Warga Korsel yang Meninggal setelah Disuntik Vaksin Flu Bertambah jadi 13 Orang
Seorang petugas kesehatan melampirkan pemberitahuan penangguhan program vaksinasi influenza di pintu masuk rumah sakit di Sejong, Korea Selatan, 22 September 2020 (Yonhapnews.com)

AKURAT.CO, Warga Korea Selatan yang meninggal dunia setelah disuntik vaksin flu bertambah menjadi 13 orang. Meski demikian, pejabat Korea Selatan pada hari Kamis, (22/10) menolak untuk menangguhkan program inokulasi flu musiman negara itu.

Otoritas kesehatan mengatakan mereka tidak menemukan hubungan langsung antara kematian, termasuk seorang remaja laki-laki berusia 17 tahun, dan vaksin yang diberikan di bawah program untuk menyuntik sekitar 19 juta remaja dan lansia secara gratis.

"Jumlah kematian telah meningkat, tetapi tim kami melihat kemungkinan kecil bahwa kematian akibat suntikan (vaksin flu)," kata Jeong Eun-kyeong, direktur Badan Pengendalian dan Pencegahan Penyakit Korea (KDCA), kepada parlemen, seperti dilansir dari Reuters, Kamis.

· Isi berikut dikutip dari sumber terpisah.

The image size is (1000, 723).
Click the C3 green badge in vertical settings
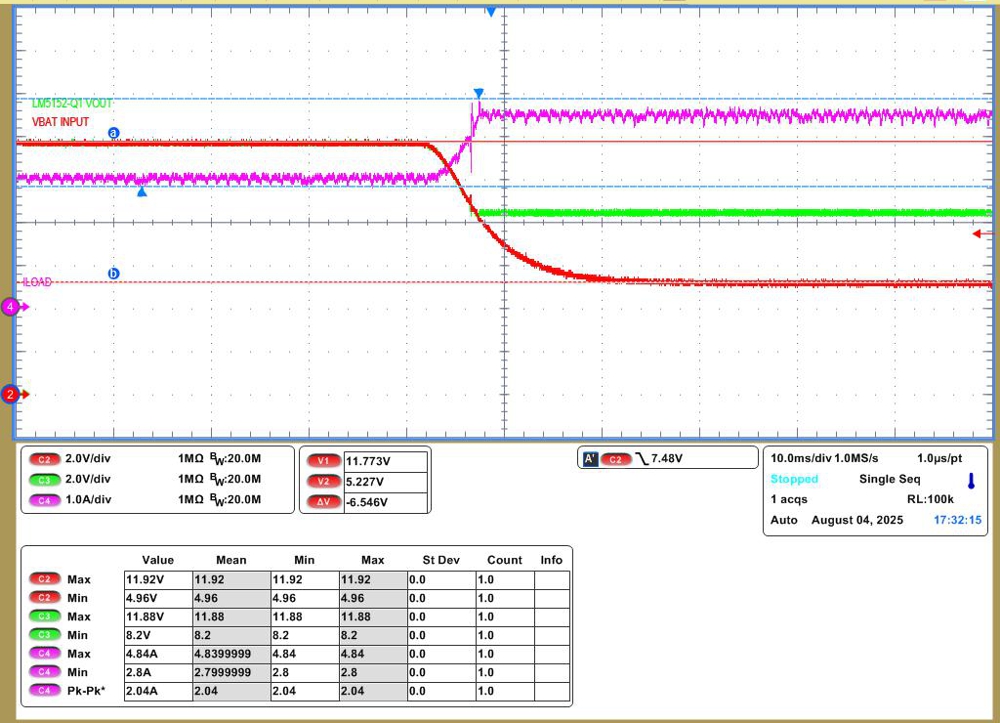(x=44, y=479)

Korea Selatan memesan 20 persen lebih banyak vaksin flu tahun ini untuk menangkal apa yang disebut 'twindemic' orang dengan flu yang mengembangkan potensi komplikasi COVID-19, dan membebani rumah sakit selama musim dingin.

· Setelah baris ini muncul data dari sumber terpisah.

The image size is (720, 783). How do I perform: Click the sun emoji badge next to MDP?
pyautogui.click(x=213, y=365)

"Saya memahami dan menyesali bahwa orang-orang khawatir tentang vaksin tersebut," kata Menteri Kesehatan Park Neung-hoo pada hari Kamis, sambil mengonfirmasi bahwa program gratis akan dilanjutkan.

"Kami sedang mencari penyebabnya, tetapi akan kembali memeriksa secara menyeluruh seluruh proses yang melibatkan berbagai lembaga pemerintah, dari produksi hingga distribusi," tambahnya.

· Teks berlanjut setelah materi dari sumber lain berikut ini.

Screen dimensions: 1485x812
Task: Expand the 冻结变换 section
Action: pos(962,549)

Program vaksin gratis negara ini menggunakan dosis yang diproduksi oleh pembuat obat lokal GC Pharma, SK Bioscience dan Ilyang Pharmaceutical Co, bersama dengan Sanofi Prancis dan Glaxosmithkline Inggris. Vaksin tersebut didistribusikan oleh perusahaan lokal LG Chem Ltd dan Boryung Biopharma Co. Ltd., sebuah unit dari Boryung Pharm Co. Ltd.

GC Pharma, LG Chem, SK Bioscience dan Boryung menolak berkomentar. Ilyang Pharmaceutical, Sanofi dan GSK tidak segera membalas permintaan komentar oleh media.

Tidak segera jelas apakah ada vaksin buatan Korea Selatan yang diekspor, atau apakah yang dipasok oleh Sanofi dan GSK juga digunakan di negara lain.